[Screenshot grounding data]

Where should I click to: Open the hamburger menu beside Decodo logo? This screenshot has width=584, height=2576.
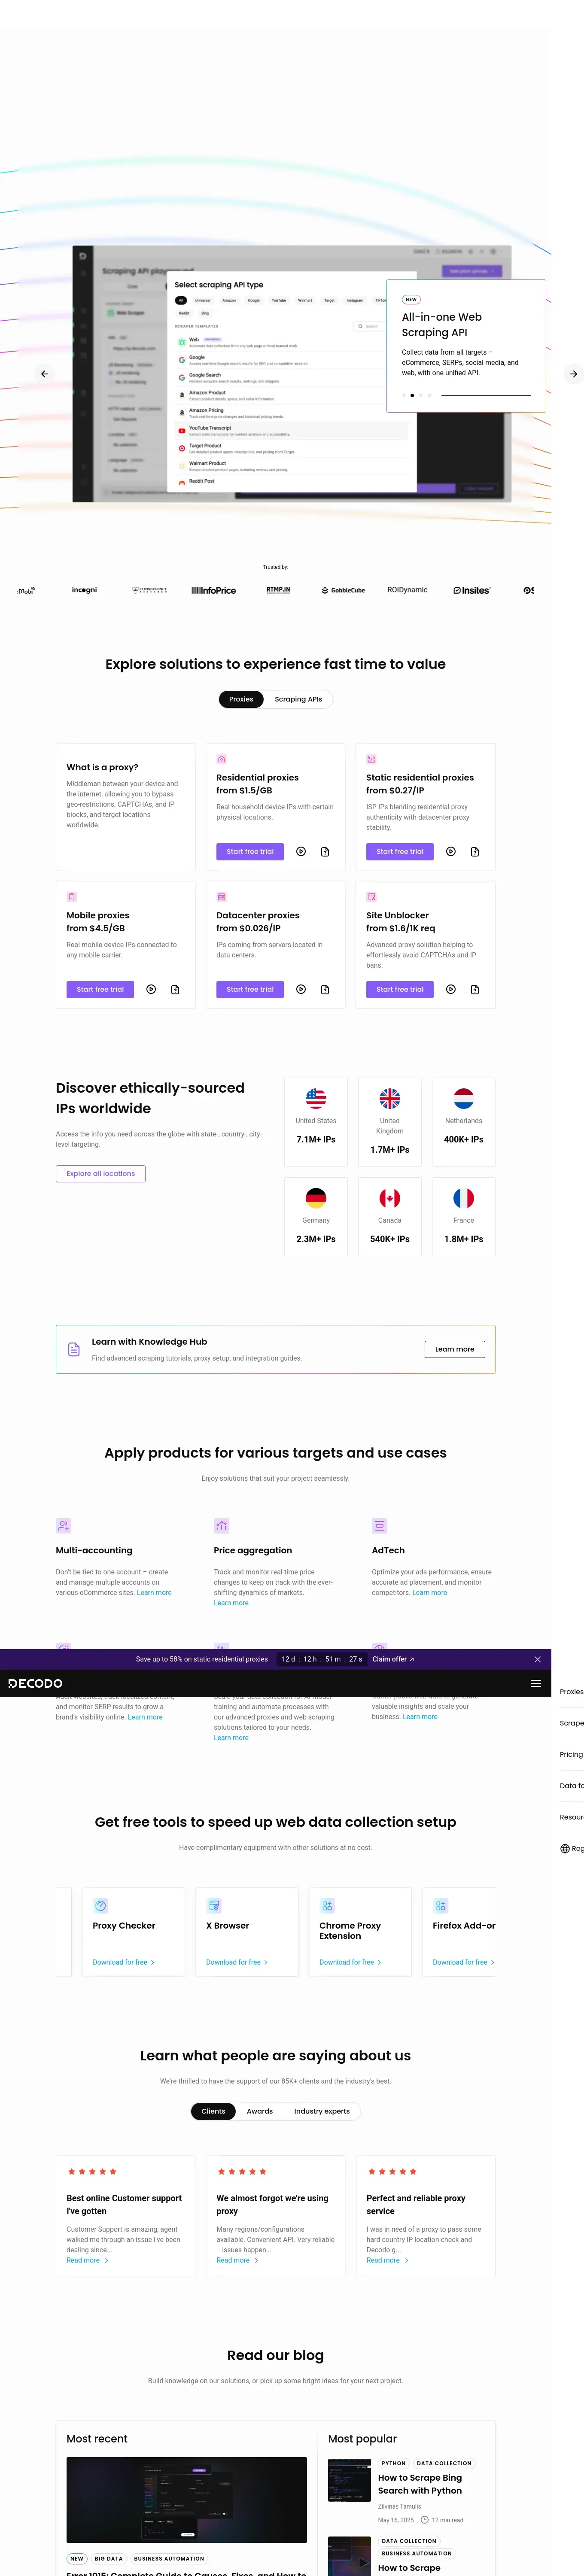click(x=536, y=1683)
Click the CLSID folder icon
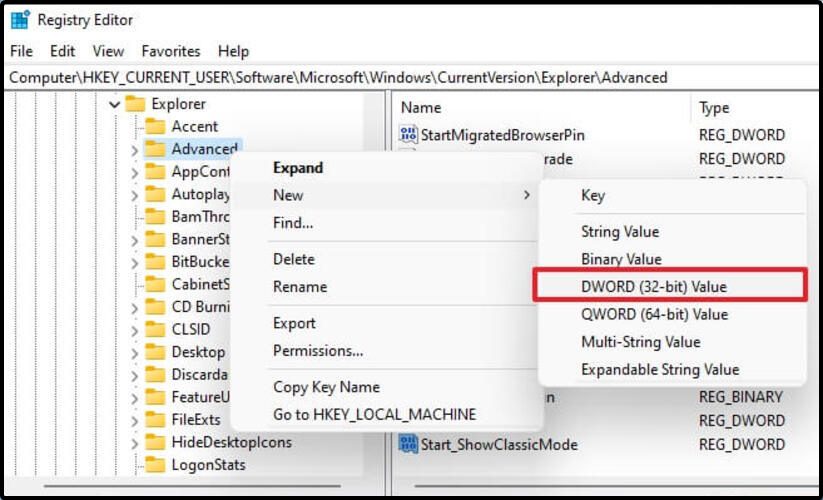Screen dimensions: 823x500 (155, 329)
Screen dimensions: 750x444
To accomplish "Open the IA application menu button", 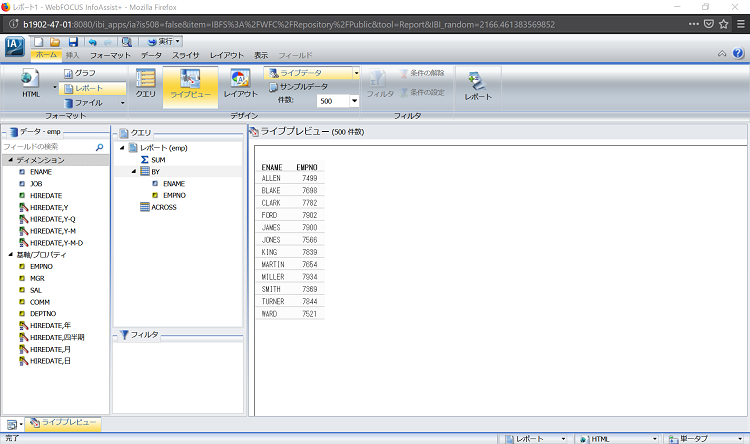I will pos(14,46).
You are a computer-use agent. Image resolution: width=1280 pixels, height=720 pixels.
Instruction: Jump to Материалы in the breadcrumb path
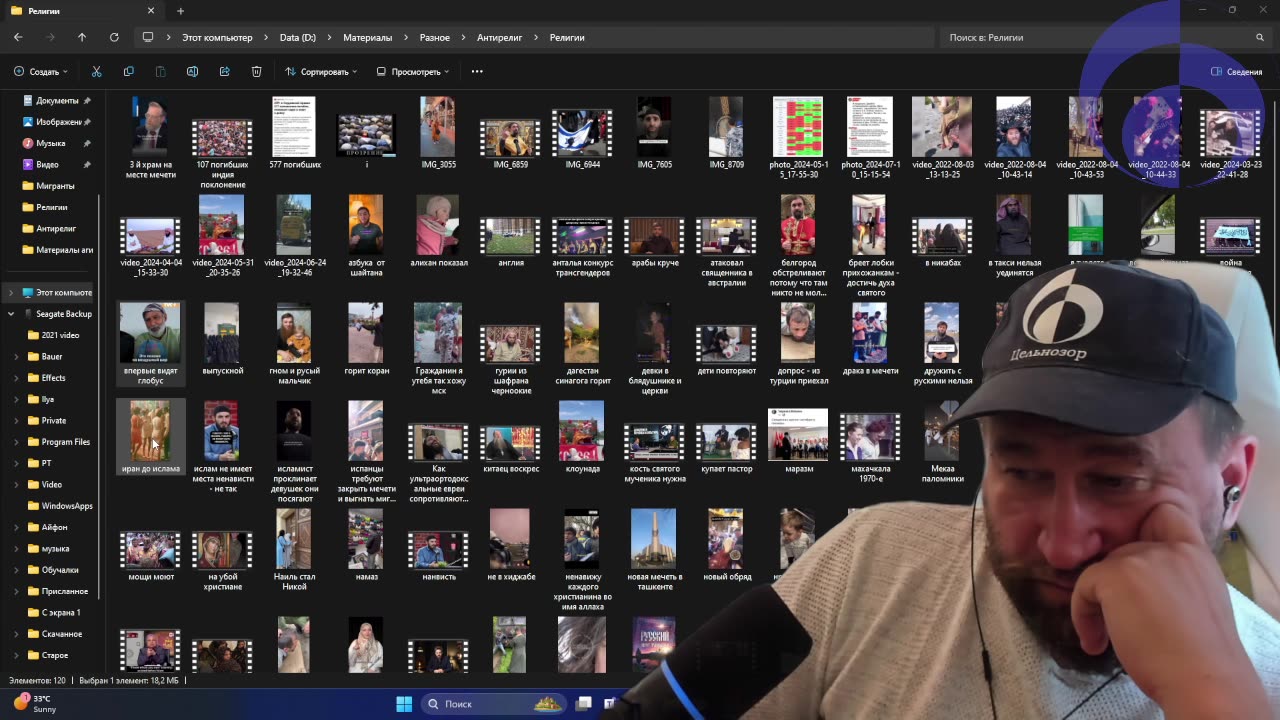coord(367,37)
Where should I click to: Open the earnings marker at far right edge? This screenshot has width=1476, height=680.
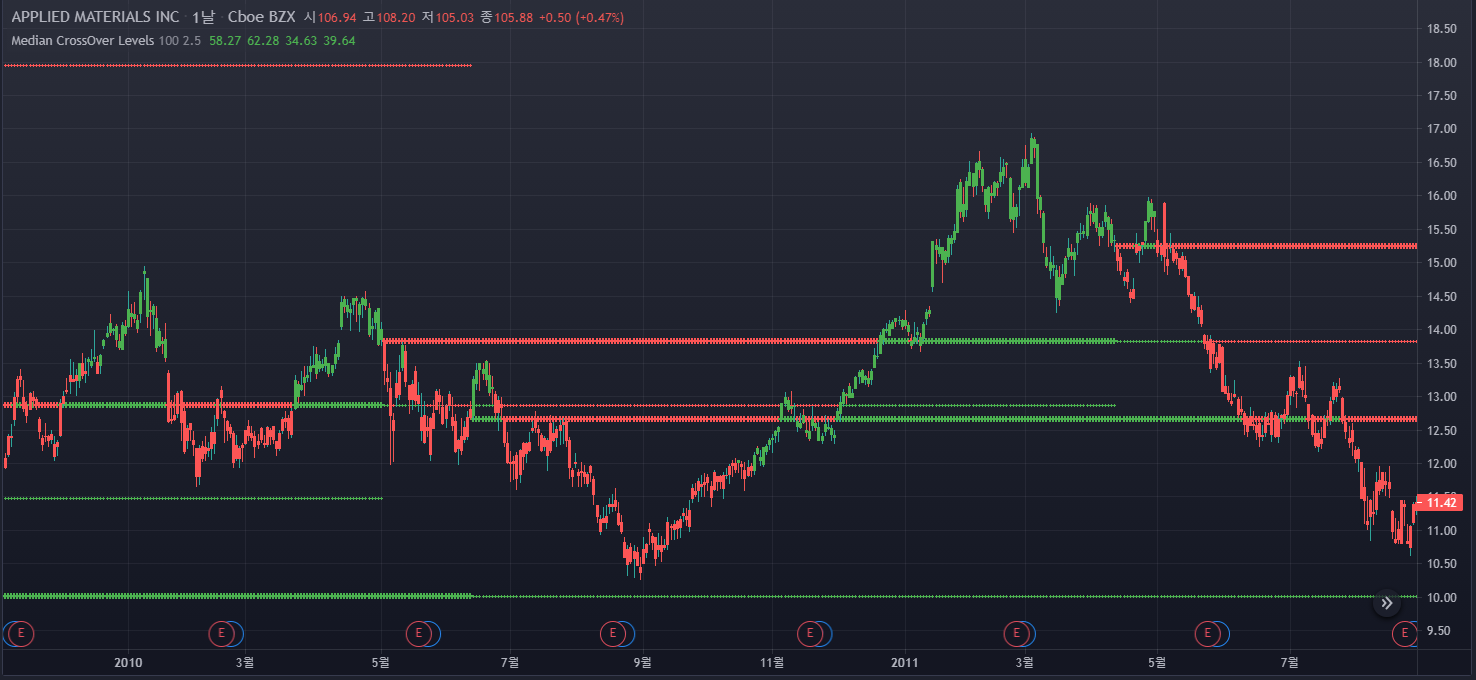click(1406, 633)
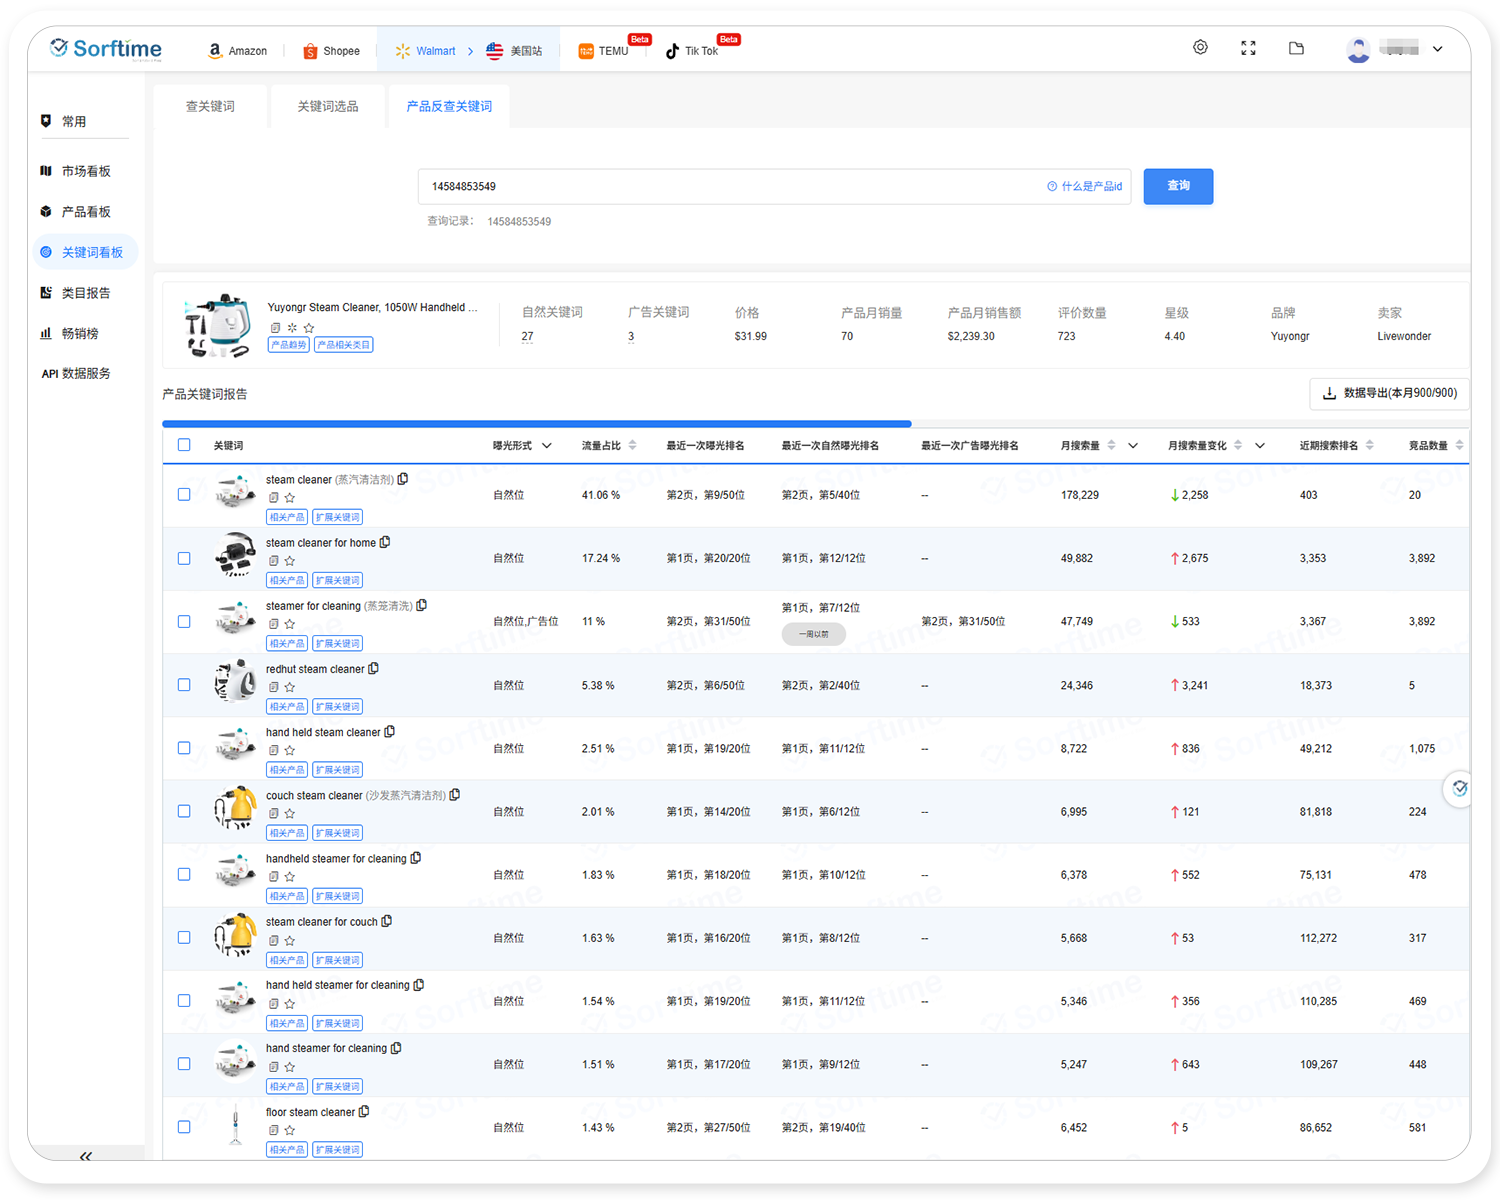Switch to the 关键词选品 tab
Screen dimensions: 1500x1200
327,106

WORK REQUIRED: Please return only the lines running from the line with "You are a computer-use" to the final line of the data, both included, exactly and without any pictures.

EXERCISE SOLUTION:
You are a computer-use agent. Image resolution: width=1280 pixels, height=720 pixels.
Instruction: Jump to Материалы in the breadcrumb path
coord(367,37)
Where should I click to: Open the earnings marker at far right edge? This screenshot has width=1476, height=680.
click(1406, 633)
Switch to the 关键词选品 tab
Screen dimensions: 1500x1200
327,106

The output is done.